Monday, December 29, 2014

Wednesday, December 17, 2014

Most Popular Data Mining Algorithms

http://www2.cs.uh.edu/~ceick/DM/10Algorithms-08.pdf

This paper presents the top 10 data mining algorithms identified by the IEEE International Conference on Data Mining (ICDM) in December 2006.

Does anyone know of anything similar that is more recent?

Tuesday, December 16, 2014

Saturday, December 13, 2014

Boosting vs Bagging

This is a paper that compares bagging and boosting on decision trees:

http://home.eng.iastate.edu/~julied/classes/ee547/Handouts/q.aaai96.pdf

The paper shows that both bagging and boosting improve over individual trees and that boosting usually gives better results than bagging, although in some cases boosting fails, probably due to its tendency to get distracted by noisy records.

Note that Quinlan is an important name in the field of machine learning. He is the one that introduced C4.5.

Thursday, December 11, 2014

NetFlix

Here are a few articles related to the Netflix prize:

Lessons from the Netflix prize challenge (By the contest winners).
The BellKor Solution (2007)
The BellKor Solution (2009)
The Pragmatic Theory Solution (2009)
The Big Chaos Solution (2009)

De-anonymization of the Netflix Dataset (It turned out to be much easier than what I thought!)
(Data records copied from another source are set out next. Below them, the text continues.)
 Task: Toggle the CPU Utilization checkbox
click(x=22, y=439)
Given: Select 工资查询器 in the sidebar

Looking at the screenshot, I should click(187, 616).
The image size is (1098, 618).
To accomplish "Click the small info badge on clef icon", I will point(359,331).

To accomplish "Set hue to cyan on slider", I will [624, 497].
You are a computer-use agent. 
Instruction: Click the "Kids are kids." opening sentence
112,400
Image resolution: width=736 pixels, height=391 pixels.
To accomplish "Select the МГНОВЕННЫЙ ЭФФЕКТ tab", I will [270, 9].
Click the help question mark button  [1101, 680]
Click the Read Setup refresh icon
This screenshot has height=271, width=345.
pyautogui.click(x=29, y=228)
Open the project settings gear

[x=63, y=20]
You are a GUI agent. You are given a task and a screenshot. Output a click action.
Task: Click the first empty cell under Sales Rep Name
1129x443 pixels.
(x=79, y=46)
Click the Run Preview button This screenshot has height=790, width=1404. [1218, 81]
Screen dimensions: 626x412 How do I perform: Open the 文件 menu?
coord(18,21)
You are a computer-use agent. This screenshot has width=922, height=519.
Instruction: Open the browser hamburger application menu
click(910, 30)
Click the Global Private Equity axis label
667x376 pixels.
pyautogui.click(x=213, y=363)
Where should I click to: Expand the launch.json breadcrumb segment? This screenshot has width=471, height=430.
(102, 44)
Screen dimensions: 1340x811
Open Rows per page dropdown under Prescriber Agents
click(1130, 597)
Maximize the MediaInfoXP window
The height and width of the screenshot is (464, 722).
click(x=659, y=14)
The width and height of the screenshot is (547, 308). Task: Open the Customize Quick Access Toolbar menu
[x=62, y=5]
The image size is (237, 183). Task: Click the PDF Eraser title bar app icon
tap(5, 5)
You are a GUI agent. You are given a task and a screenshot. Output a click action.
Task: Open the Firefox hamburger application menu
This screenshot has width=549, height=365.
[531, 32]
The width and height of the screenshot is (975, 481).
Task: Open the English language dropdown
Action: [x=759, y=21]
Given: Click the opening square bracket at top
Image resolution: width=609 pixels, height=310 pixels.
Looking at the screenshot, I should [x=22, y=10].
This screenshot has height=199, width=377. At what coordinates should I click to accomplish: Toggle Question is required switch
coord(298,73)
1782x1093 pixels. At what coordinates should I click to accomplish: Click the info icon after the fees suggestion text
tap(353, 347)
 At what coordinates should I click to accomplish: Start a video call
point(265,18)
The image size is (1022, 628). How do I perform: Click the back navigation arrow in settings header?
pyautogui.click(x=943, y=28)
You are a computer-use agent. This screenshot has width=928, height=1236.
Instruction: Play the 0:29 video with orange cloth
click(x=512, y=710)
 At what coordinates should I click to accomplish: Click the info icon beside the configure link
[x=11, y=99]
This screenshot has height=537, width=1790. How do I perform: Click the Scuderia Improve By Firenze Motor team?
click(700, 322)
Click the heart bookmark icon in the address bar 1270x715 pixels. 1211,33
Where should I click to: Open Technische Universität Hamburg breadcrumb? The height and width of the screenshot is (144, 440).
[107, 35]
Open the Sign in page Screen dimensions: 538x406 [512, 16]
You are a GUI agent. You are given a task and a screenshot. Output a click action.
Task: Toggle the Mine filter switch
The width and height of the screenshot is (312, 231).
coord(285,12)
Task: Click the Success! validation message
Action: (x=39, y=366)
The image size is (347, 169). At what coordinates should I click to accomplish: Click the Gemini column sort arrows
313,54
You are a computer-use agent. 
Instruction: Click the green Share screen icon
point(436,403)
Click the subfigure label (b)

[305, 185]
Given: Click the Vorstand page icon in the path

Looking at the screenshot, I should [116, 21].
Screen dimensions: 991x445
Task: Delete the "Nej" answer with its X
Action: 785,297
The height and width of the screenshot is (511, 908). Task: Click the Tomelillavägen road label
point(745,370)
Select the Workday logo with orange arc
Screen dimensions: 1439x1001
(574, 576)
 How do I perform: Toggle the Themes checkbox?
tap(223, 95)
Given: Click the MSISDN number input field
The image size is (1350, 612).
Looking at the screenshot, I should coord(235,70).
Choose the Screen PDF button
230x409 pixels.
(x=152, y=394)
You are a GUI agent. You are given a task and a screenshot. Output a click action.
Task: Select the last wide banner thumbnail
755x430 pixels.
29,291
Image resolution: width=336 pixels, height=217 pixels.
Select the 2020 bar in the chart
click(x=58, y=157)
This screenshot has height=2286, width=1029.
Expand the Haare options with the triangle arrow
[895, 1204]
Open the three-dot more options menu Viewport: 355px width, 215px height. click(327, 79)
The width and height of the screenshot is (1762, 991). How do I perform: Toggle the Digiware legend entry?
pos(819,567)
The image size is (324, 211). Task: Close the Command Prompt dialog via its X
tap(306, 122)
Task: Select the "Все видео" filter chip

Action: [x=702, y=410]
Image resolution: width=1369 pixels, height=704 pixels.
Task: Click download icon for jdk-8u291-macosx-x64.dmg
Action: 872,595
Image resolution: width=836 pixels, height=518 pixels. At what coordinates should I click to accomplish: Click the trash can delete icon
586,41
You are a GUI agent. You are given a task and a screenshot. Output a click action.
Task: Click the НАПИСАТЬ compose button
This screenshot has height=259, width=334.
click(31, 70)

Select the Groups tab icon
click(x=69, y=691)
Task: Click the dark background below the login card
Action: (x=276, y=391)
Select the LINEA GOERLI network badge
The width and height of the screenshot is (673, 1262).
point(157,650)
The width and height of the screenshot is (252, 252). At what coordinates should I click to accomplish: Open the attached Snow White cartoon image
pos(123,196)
On Bootstrapping Vs Cross Validation

Here is a link from Jan about the difference between cross validation and bootstrapping:
http://www.r-bloggers.com/comparing-the-bootstrap-and-cross-validation/

Here is also a link to a very famous paper (published in 1995) that compares between bootstrapping and cross validation:
http://www.cs.iastate.edu/~jtian/cs573/Papers/Kohavi-IJCAI-95.pdf

Monday, December 8, 2014

Model Ensembles Again!

Here is a good (a bit old though) reference and experimental comparison between ensemble methods.

Wednesday, December 3, 2014

Model Ensembles

I have added some "borrowed" slides on model ensembles. These slides are a good summary for a good portion of what we have covered in class but not everything.

Make sure also to review what I write on the board.